House debate on NPR amendment, 3-17-11

Would affect more than NPR

House votes to prohibit pubradio stations from spending federal funds on national shows, dues

In a 228-192 vote today, the U.S. House of Representatives sent to the Senate a bill that would forbid stations to use CPB funds to buy national programming from NPR or other sources.

The vote nearly followed party lines: Seven Republicans voted with Democrats opposing the bill, H.R. 1076.

If passed by the Senate, the bill would effectively end CPB support of national radio programming, a major source of seed money for establishing new ongoing programs over the years as well as for maintaining program initiatives that need ongoing CPB support, such as the national Radio Bilingüe and Native Voice One networks and the StoryCorps oral history project.

The bill wouldn't necessarily prevent stations from buying shows from NPR or other distributors. Larger stations would have enough member and sponsor revenue to cover their purchases of national shows, according to public radio's Station Resource Group.

But smaller stations would be in a bind if CPB maintains its rule requiring station grantees to meet the minimum staffing criteria from their nonfederal fundraising. Hiring even the minimum staff eats up much of a small station's local revenue, SRG says. The rule is designed to make the grant eligibility requirement meaningful by preventing a station from using its federal grant to become eligible for the federal grant. Without the rule, "scores" of additional stations would be eligible for CPB grants, SRG says, and that would reduce the grants to stations already eligible.

House supporters of public media noted that NPR was being punished unfairly in the wake of conservative video muckraker James O’Keefe’s recent hidden-camera sting of NPR fundraiser Ron Schiller, which has lately been criticized for misleading editing.

The GOP is “relying on a discredited video that was exposed by [Fox News celebrity] Glenn Beck’s website of all places,” said Rep. Earl Blumenauer (D-Ore.). “Our friends should talk to the thousands of volunteers at home who rely upon public broadcasting resources to provide the content that Americans love. Reject this travesty.”

But Republicans persisted in using the sting video to make their point. “Let’s really be honest and talk about what this bill is really about,” said Rep. Eric Cantor (R-Va.) “This is about making sure that we’re spending tax dollars the way the people who earn them would spend. We saw on the video executives at NPR saying they don’t need taxpayer dollars. That’s out there, for all of America to see.”

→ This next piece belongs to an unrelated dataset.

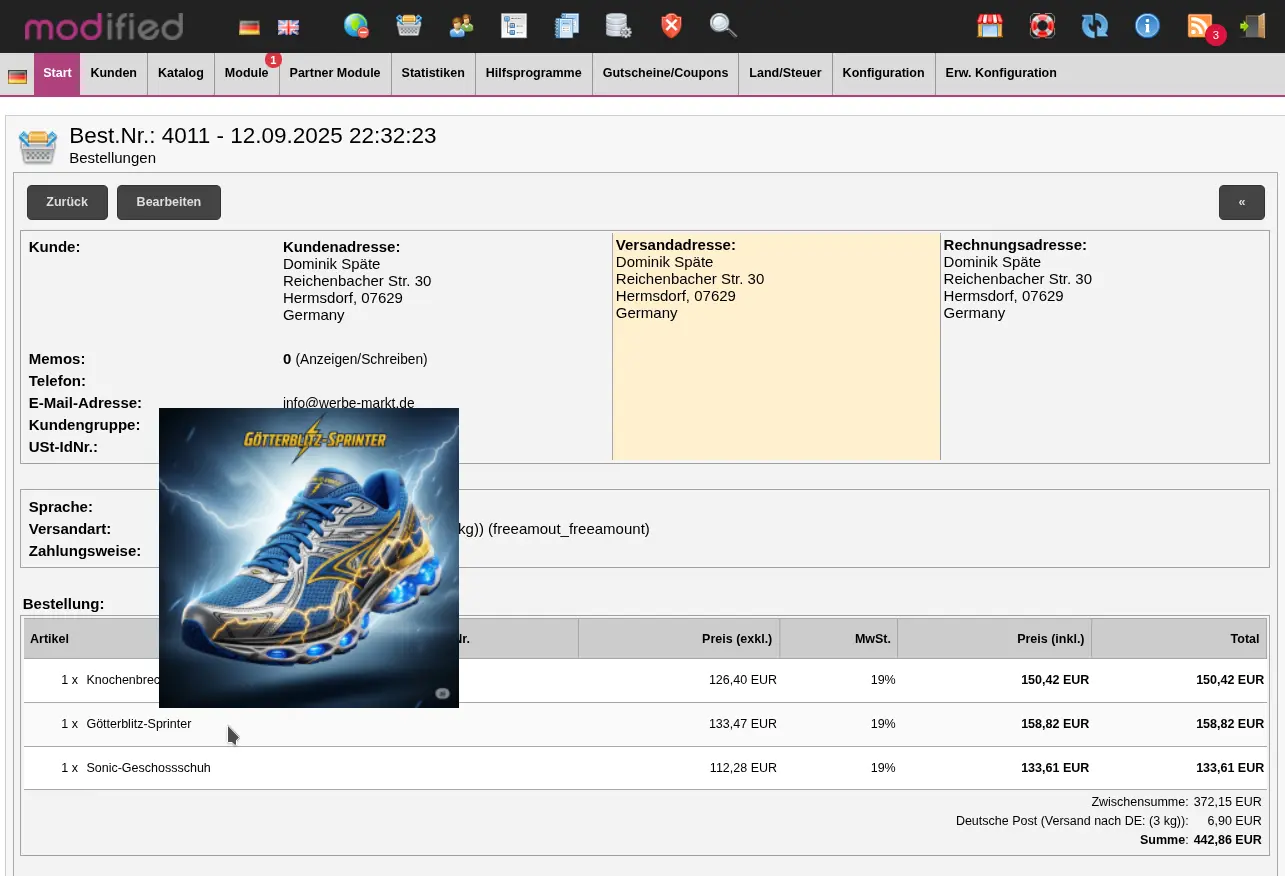This screenshot has height=876, width=1285.
Task: Open the red shield security icon
Action: [671, 26]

Station Resource Group told member stations in a message yesterday that it believes the bill, if enacted, would “eviscerate public radio’s capacity to address program innovation, minority programming concerns, and program collaboration among station, producing and distribution organizations.”

“The public radio system will be a significantly weaker service five years from now if H.R. 1076 were to become law — that that will have a negative impact of every public broadcasting organization," SRC said.

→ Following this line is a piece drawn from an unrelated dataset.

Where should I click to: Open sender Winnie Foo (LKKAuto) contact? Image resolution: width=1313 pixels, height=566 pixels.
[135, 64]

The House’s morning discussion leading up to a procedural vote on the bill previewed how the afternoon hourlong debate over the bill would unfold: fiscal conservatism vs. the value of public radio.

Republicans hammered on the $1.6 trillion (and growing) deficit, and the need to eliminate any program that’s not an absolute necessity. Democrats cited an upcoming Office of Management and Budget report they say will reveal that ending federal funding to NPR saves “not one dollar, not one dime, not one penny” from the deficit, as Rep. Jim McGovern (D-Mass.), put it.

Democrats contended that the G.O.P. got behind H.R. 1076 to win points with their constituents on the belief that NPR is seen as a liberal mouthpiece.

“This is a political stunt,” said Rep. Louise Slaughter (D-N.Y.). “This is purely ideological, so members can go home and brag about what they’ve done to National Public Radio.” Republicans including Rep. Richard Nugent (R-Fla.) said a lot of Americans “fundamentally disagree” with having their tax dollars used to support NPR. He quoted Thomas Jefferson: “To compel a man to furnish contributions of money for the propagation of opinions which he disbelieves and abhors, is sinful and tyrannical.”

McGovern, a Massachusetts Democrat, took a symbolic swipe in response to the anti-NPR moves: He sponsored an unsuccessful amendment that would have banned the spending of federal funds on the "partisan political platform of Fox News." He noted that the Department of Defense spent $6 million on Fox ads in 2007. “If my friends on the other side of the aisle want to strip funding from NPR because they believe — wrongly, in my view — that NPR is biased, then we should be given the same opportunity,” he said.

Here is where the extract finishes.